Python | Pandas | Matplotlib | Seaborn
Analyzed 17,880 job listings to find what separates fake posts from real ones — and built a simple Trust Score system to flag suspicious listings before they reach job seekers.
866 out of 17,880 job postings in this dataset are fake. That is 4.8% — and at the scale of a real job platform serving millions of listings, that means hundreds of thousands of fake posts reaching real job seekers every year.
The problem is not identifying that fake posts exist. The problem is catching them before they go live — fast enough to scale, without slowing down legitimate employers.
This analysis finds the five signals that consistently separate fake posts from real ones, and turns them into a scoring system any platform can implement without machine learning.

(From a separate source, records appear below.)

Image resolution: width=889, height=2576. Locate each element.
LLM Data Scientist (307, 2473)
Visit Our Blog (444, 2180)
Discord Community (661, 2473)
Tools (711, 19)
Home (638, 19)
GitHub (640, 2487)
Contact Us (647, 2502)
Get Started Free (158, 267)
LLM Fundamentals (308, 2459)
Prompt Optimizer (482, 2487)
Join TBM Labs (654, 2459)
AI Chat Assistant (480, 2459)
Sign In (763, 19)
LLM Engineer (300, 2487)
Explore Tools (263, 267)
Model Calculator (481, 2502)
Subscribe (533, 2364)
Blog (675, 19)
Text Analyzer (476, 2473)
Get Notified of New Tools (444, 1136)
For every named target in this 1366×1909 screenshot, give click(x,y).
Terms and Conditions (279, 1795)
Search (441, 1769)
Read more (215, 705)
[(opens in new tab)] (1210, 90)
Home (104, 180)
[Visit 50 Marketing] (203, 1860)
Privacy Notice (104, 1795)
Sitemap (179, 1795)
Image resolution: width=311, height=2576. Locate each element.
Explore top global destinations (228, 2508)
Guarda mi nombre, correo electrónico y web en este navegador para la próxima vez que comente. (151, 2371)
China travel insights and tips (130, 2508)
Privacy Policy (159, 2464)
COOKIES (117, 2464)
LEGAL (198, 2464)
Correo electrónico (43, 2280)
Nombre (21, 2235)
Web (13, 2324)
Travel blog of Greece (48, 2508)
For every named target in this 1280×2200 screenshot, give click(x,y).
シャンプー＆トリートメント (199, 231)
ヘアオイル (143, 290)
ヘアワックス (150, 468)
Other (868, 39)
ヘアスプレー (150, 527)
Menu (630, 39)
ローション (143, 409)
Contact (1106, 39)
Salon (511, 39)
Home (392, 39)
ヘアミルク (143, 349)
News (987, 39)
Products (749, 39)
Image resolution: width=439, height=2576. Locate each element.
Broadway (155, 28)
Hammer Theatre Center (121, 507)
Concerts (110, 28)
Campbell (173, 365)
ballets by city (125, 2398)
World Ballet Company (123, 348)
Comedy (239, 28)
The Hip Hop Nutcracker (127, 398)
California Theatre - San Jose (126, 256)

A post with no company logo, no company profile, a short description, and suspicious keywords has a 66.7% chance of being fake — up from a 4.8% baseline.
That jump is achieved using four simple checks. No model training. No complex infrastructure. Just pattern-based rules derived directly from the data.
This is the most important finding in the entire analysis.
| Red Flag Combination | Fraud Rate |
|---|---|
| All jobs (baseline) | 4.8% |
| No company logo | 15.9% |
| No logo + no profile | 21.8% |
| + Short description | 26.7% |
| + Suspicious keywords | 66.7% |
Individual signals are useful. Combined, they become a reliable detection system.
Real companies show who they are. Scammers hide. Fake posts almost never include a company logo or profile — and that pattern holds consistently across the entire dataset.
Real job posts are detailed. Scammers do not bother writing thorough role descriptions. Real company profiles average ~96 words. Fake ones average ~32 words.
Short profile + vague language = significantly higher fraud risk.
Words like "easy money," "fast cash," "urgent," and "work from home" appear in ~12% of fake posts vs ~4% of real ones. One keyword alone is not enough. Two or more together is a strong signal.
A single missing field is normal — not every employer fills everything in. But four or more missing fields is a pattern. The fraud rate drops sharply as post completeness goes up.
This one is counterintuitive. Posts that include salary details actually have a slightly higher fraud rate. Some scammers add fake salary ranges to look more convincing. Salary presence alone tells you nothing.
Fake listings lean toward remote claims because it widens the target audience. Not a strong standalone signal — but it contributes to the overall score.
Fake posts are spread evenly across full-time, part-time, contract, and other types. This is not a useful filter.
Based on these patterns, a simple five-point scoring system can flag risky posts at submission time — before they go live.
| Signal | Red Flag Condition | Points |
|---|---|---|
| Company logo | Missing | +1 |
| Company profile | Missing or blank | +1 |
| Description length | Below minimum character threshold | +1 |
| Suspicious keywords | Contains 2+ flagged words | +1 |
| Missing fields | 3+ fields left blank | +1 |
How the score works:
| Score | Risk Level | Action |
|---|---|---|
| 0–1 | Low | Post goes live immediately |
| 2–3 | Medium | Flag for quick review |
| 4–5 | High | Hold for manual review before publishing |
This check runs in milliseconds. It catches most fake posts without creating any friction for real employers who fill in their details properly — which they naturally do.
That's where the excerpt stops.